I'm very new to hardware and microcontroller programming in general and I still don't understand the probably most simple concept of all:

If I grab any ARM-based bare-metal microcontroller off the shelf, from what I understand that's STM32, the LPC controllers and many more, can I write the code for them with the MBED SDK?

3 Answers

12 years, 3 months ago.

While the instruction set of these controllers is compatible, the peripheral hardware and other environment details may be quite different. For example, the STM32 uses a completely different way of handling GPIOs from the LPC series (and even in the LPCs it differs quite a lot between the 17xx and 11xx series).

You can think of it as trying to run a binary from a generic desktop on an embedded industrial single-board PC - while the processor can run the instructions, the OS and hardware details are pretty different and so it will likely crash or loop infinitely.

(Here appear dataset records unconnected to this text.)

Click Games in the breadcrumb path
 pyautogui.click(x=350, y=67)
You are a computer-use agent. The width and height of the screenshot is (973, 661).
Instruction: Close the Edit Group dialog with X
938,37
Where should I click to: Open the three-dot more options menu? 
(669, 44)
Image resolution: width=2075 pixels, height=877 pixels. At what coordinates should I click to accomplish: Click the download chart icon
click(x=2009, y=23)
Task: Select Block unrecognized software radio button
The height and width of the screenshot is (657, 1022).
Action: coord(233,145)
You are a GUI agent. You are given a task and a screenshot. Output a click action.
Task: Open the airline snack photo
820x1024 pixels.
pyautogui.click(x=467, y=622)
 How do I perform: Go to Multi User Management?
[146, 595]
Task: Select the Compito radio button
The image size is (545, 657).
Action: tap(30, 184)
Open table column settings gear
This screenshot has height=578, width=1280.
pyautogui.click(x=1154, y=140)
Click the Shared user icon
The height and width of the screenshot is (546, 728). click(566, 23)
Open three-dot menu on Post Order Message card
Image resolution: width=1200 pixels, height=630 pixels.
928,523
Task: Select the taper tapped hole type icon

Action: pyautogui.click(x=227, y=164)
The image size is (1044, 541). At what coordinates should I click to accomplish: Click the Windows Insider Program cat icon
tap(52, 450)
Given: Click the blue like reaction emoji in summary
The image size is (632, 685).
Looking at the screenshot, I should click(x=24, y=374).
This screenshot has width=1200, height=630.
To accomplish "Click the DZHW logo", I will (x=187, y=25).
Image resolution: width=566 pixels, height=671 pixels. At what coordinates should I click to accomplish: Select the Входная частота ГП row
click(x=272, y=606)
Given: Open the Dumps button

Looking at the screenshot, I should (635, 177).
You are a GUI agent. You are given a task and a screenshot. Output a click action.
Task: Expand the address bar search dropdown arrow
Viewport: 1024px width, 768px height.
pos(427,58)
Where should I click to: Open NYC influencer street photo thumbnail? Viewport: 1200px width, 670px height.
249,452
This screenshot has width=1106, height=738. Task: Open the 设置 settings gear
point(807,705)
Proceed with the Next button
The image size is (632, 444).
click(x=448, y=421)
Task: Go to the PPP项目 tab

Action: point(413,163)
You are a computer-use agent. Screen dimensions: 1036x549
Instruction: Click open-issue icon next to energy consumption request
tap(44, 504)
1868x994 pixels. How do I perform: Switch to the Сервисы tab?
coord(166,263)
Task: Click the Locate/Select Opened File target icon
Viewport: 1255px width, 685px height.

So: no, you can't use the mbed SDK to make code for unsupported microcontrollers.

Accepted Answer
12 years, 3 months ago.

No, you can't. The processor core should be identical as long as it is the same ARM-core, at least functionally. However everything else is dependent on the company that produced them. For example the hardware block that generates PWM signals is different for each vendor (and also between microcontroller families of the same vendor). But also a PLL to generate the clock signal is vendor specific, and so is the memory mapping of the different peripherals.

Liam James
poster
12 years, 3 months ago.

Ok I see. How many LPC controllers are compatible with the mbed SDK?